We ran HCAD on an idle cluster without ingestion or search traffic. Metrics such as JVM memory pressure and CPU of each node are well within the safe zone, as shown in the following screenshot. JVM memory pressure varies between 23–39%. CPU is mostly around 1%, with hourly spikes up to 65%. An internal hourly maintenance job can account for the spike due to saving hundreds of thousands of model checkpoints, clearing unused models, and performing bookkeeping for internal states. However, this can be a future improvement.

jvm memory pressure

Implementation

We next discuss the specifics of the technical work that is germane to HCAD’s completeness and scalability.

RCF 2.0

In Amazon OpenSearch Service 1.1, we integrated with Random Cut Forest library (RCF) 2.0. RCF is based on partitioning data into different bounding boxes. The previous RCF version maintains bounding boxes in memory. However, a real-time detector only uses the bounding boxes when processing a new data point and leaves them dormant most of the time. RCF 2.0 allows for recreating those bounding boxes when required so that bounding boxes are present in memory when processing the corresponding input. The on-demand recreation has led to nine times memory overhead reduction and therefore can support hosting nine times as many models in a node. In addition, RCF 2.0 revamps the serialization module. The new module serializes and deserializes a model 26 times faster using 20 times smaller disk space.

Pagination

Regarding feature aggregation, we switched from getting top hits using terms aggregation to pagination via composite aggregation. We evaluated multiple pagination implementations using a generated dataset with 1 million entities. Each entity has two documents. The experiment configurations can vary according to the number of data nodes, primary shards, and categorical fields. We believe composite queries are the right choice because even though they may not be the fastest in all cases, they’re the most stable on average (40 seconds).

Amortize expensive operations

HCAD can face thundering herd traffic, in which many entities make requests like reading checkpoints from disks at approximately the same time. Therefore, we create various queues to buffer pent-up requests. These queues amortize expensive costs by performing a small and bounded amount of work steadily. Therefore, HCAD can offer predictable performance and availability at scale.

In-memory cache

HCAD appeals to caching to process entities whose memory requirement is larger than the configured memory size. At first, we tried a least recently used cache but experienced thrashing when running the HTTP logs workload: with 100 1-minute interval detectors and millions of entities for each detector, we saw few cache hits (many hundreds) within 7 hours. We were wasting CPU cycles swapping models in and out of memory all the time. As a general rule, a hit-to-miss ratio worse than 3:1 is not worth considering caching for quick model accesses.

Instead, we turned to a modified LFU caching, augmented to include heavy hitters’ approximation.

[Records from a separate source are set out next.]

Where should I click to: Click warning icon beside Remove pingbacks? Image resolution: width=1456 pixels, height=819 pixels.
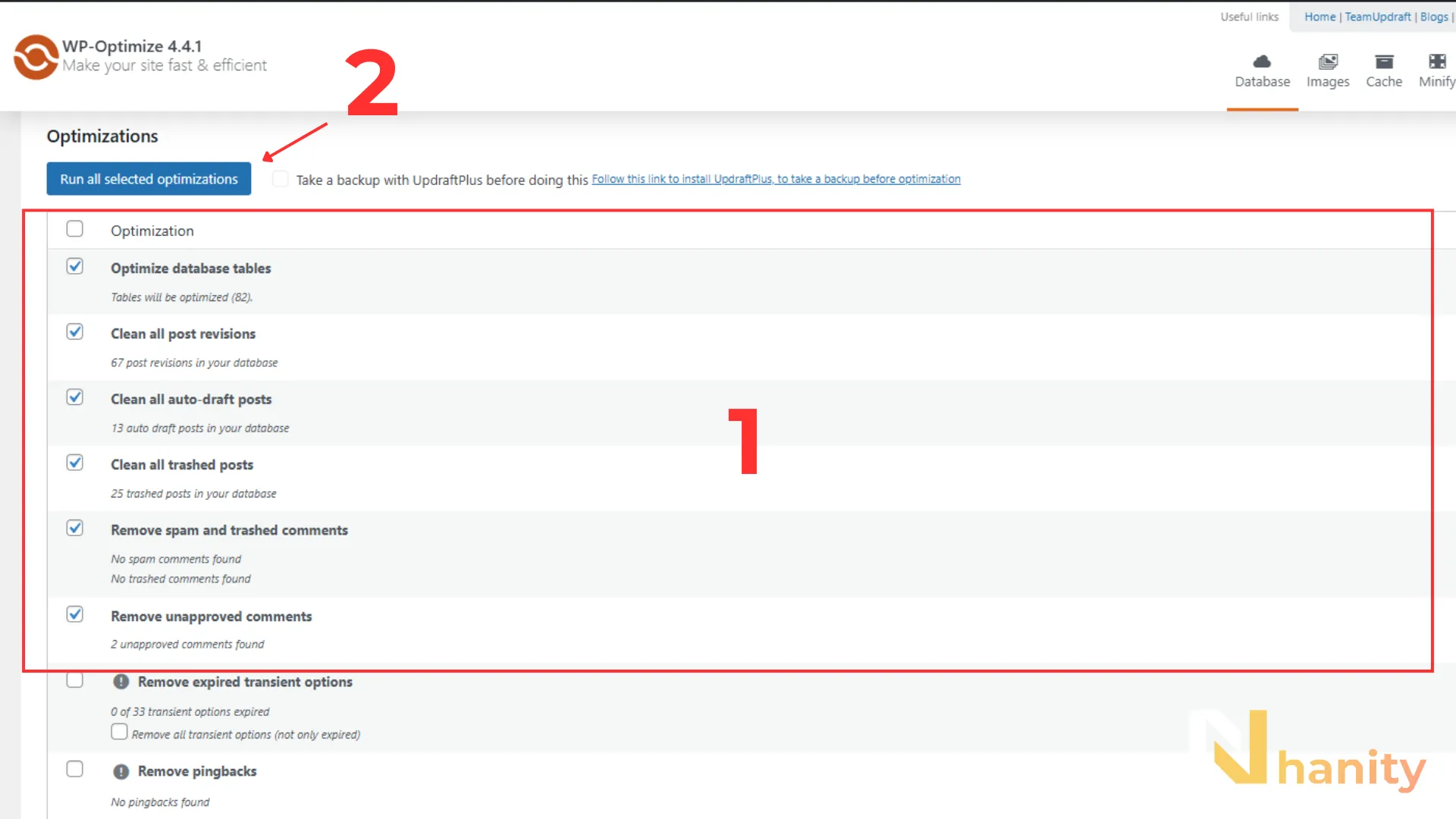click(x=121, y=772)
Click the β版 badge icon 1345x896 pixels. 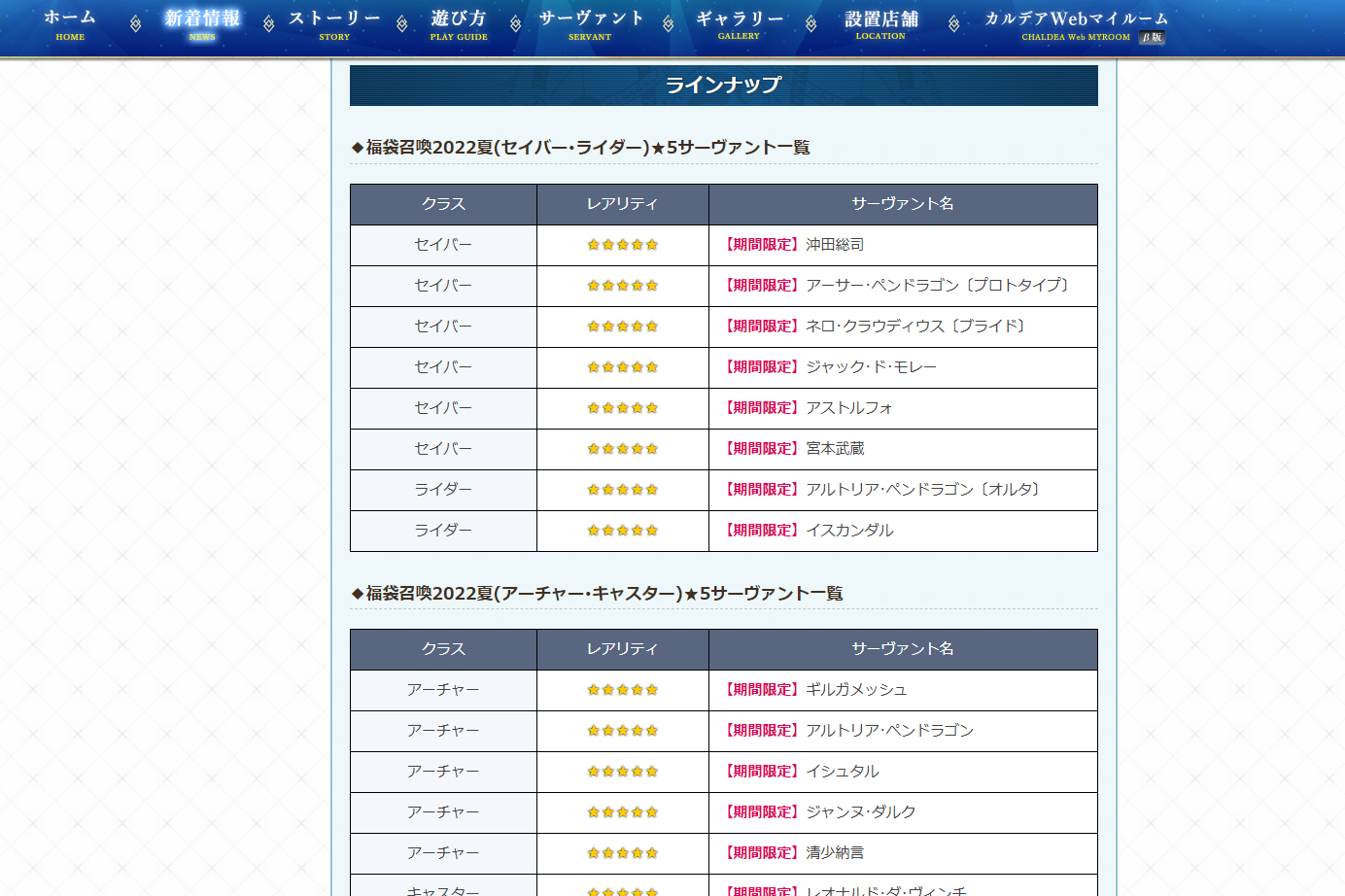click(x=1153, y=38)
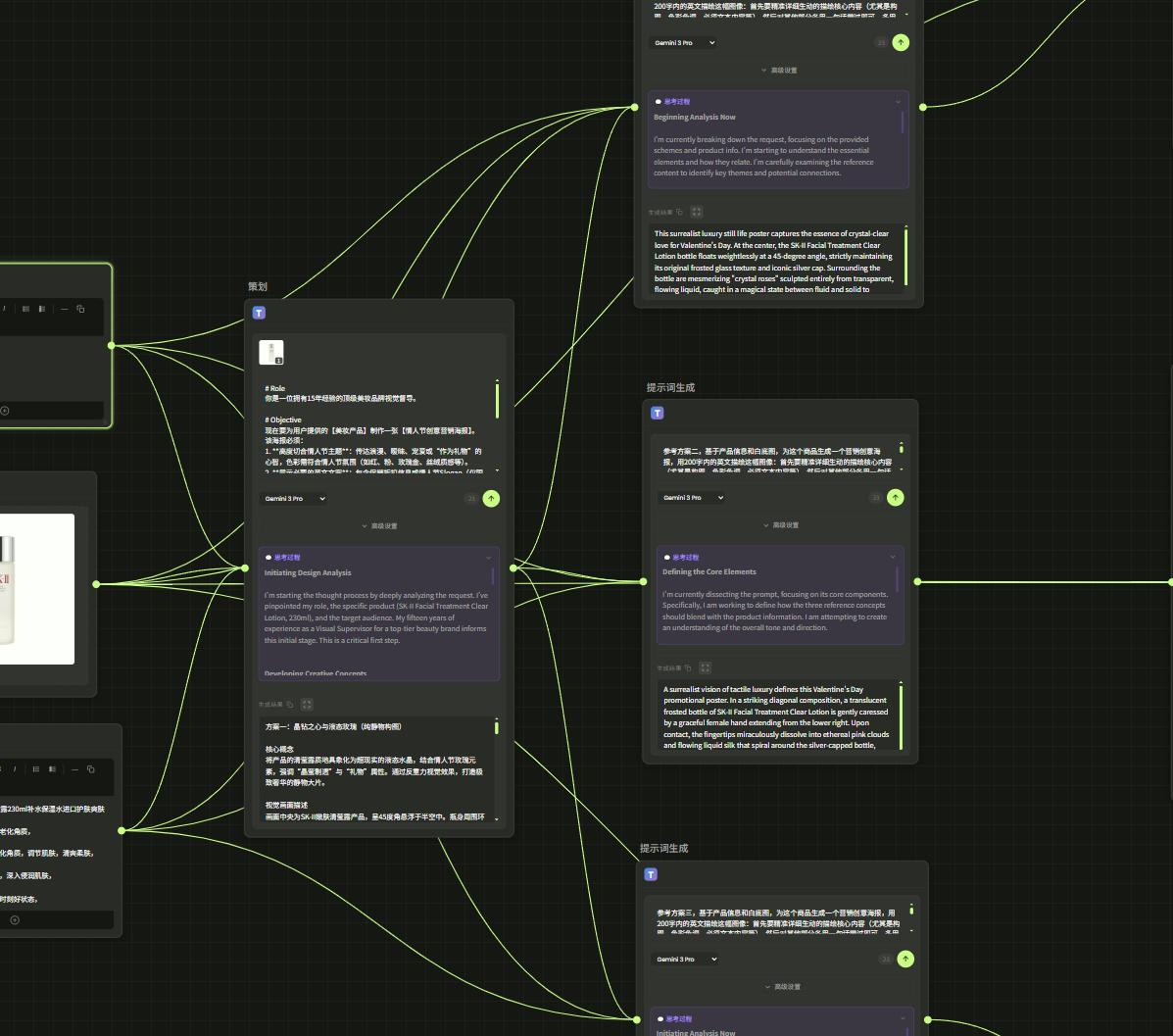Collapse 思考过程 panel in 策划 node
The image size is (1173, 1036).
(x=489, y=558)
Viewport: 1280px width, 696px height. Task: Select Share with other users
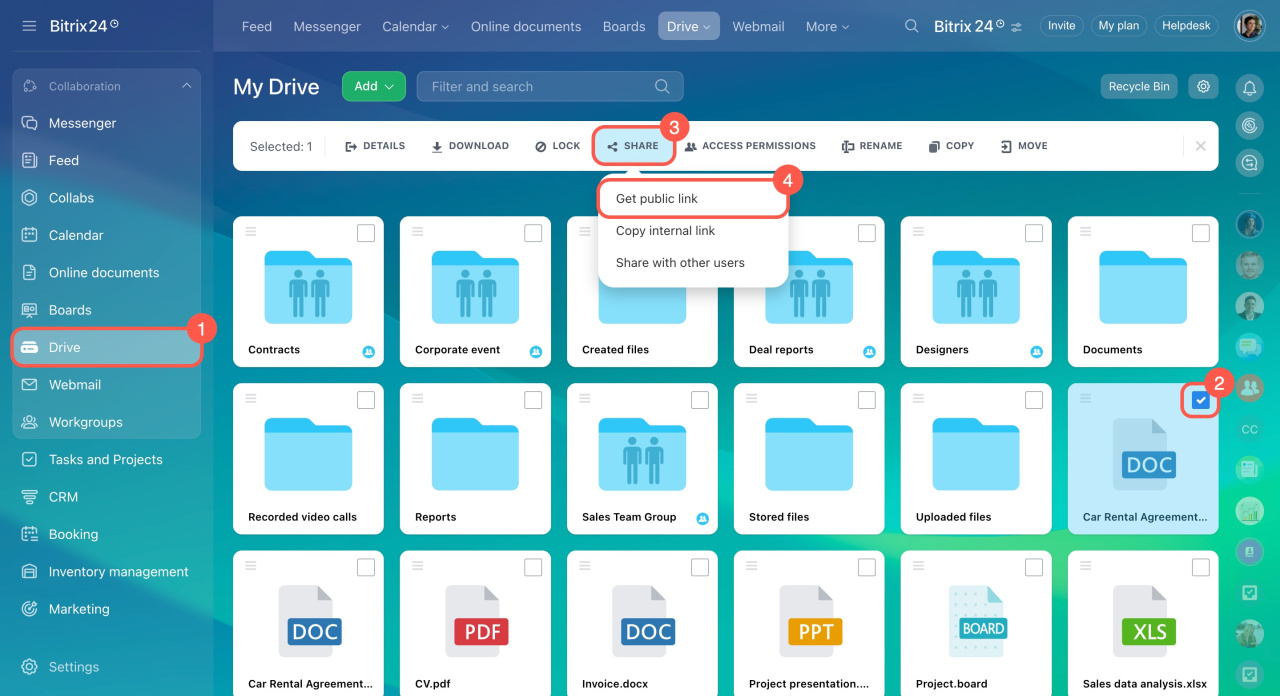click(680, 263)
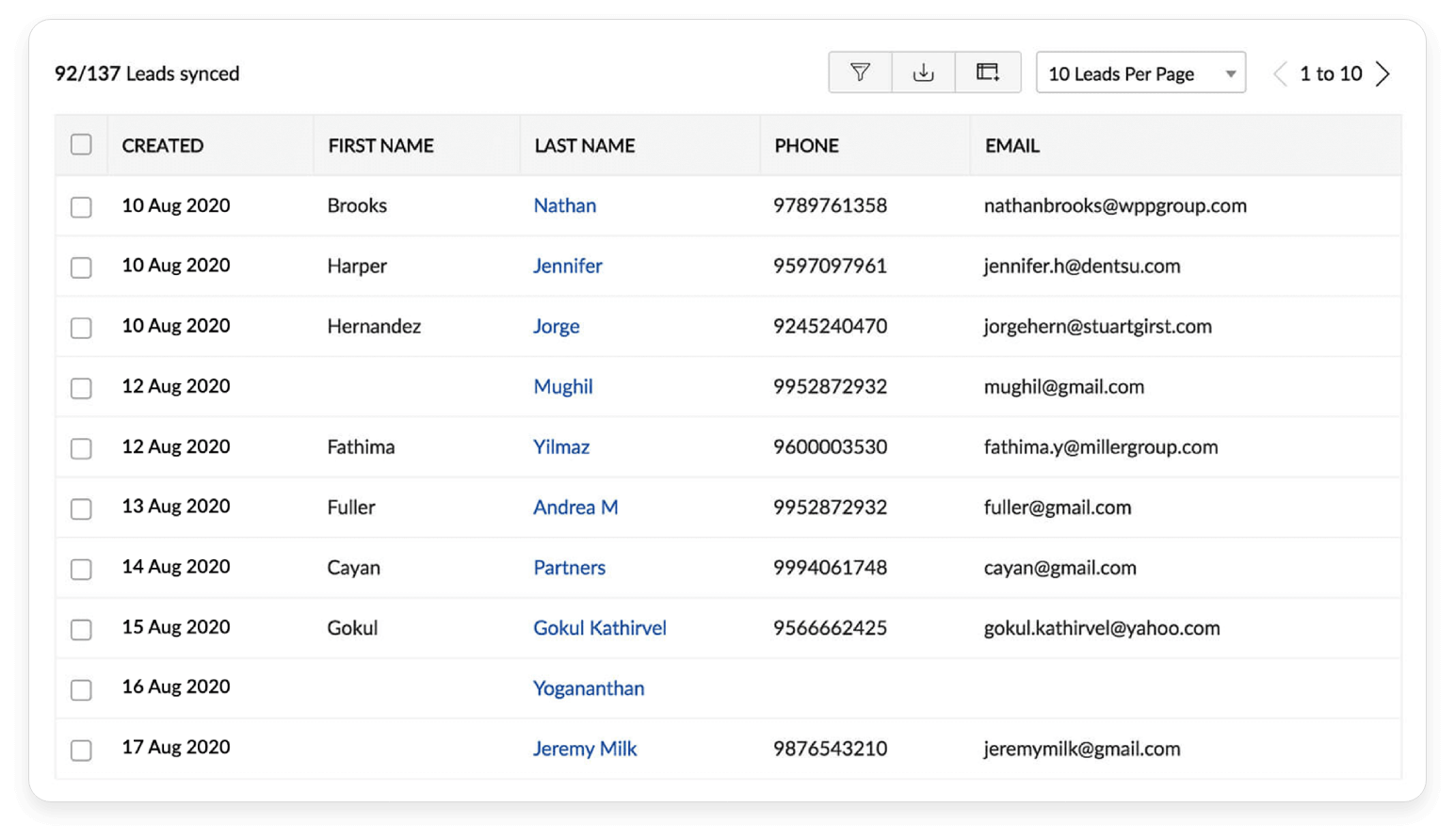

A decayed count is maintained for each model in the cache. The decayed count for a model in the cache is incremented when the model is accessed. The model with the smallest decayed count is the least frequently used model. When the cache reaches its capacity, it invalidates and removes the least frequently used model if the new entity’s frequency is no smaller than the least frequently used entity. This connection between heavy hitter approximation and traditional LFU allows us to make the more frequent and recent models sticky in memory and phase out models with lesser cache hit probabilities.

Fault tolerance

Unrecoverable memory state is limited, and enough information of models is stored on disk for crash resilience. Models are recovered on a different host after a crash is detected.

High performance

HCAD builds on asynchronous I/O: all I/O requests such as network calls or disk accesses are non-blocking. In addition, model distribution is balanced across the cluster using a consistent hash ring.

Summary

We enhanced HCAD to improve its scalability and completeness without altering the fidelity of the computation. As a result of these improvements, I showed you how to size an OpenSearch domain and use HCAD to monitor 1 million entities in 10 minutes. To learn more about HCAD, see anomaly detection documentation.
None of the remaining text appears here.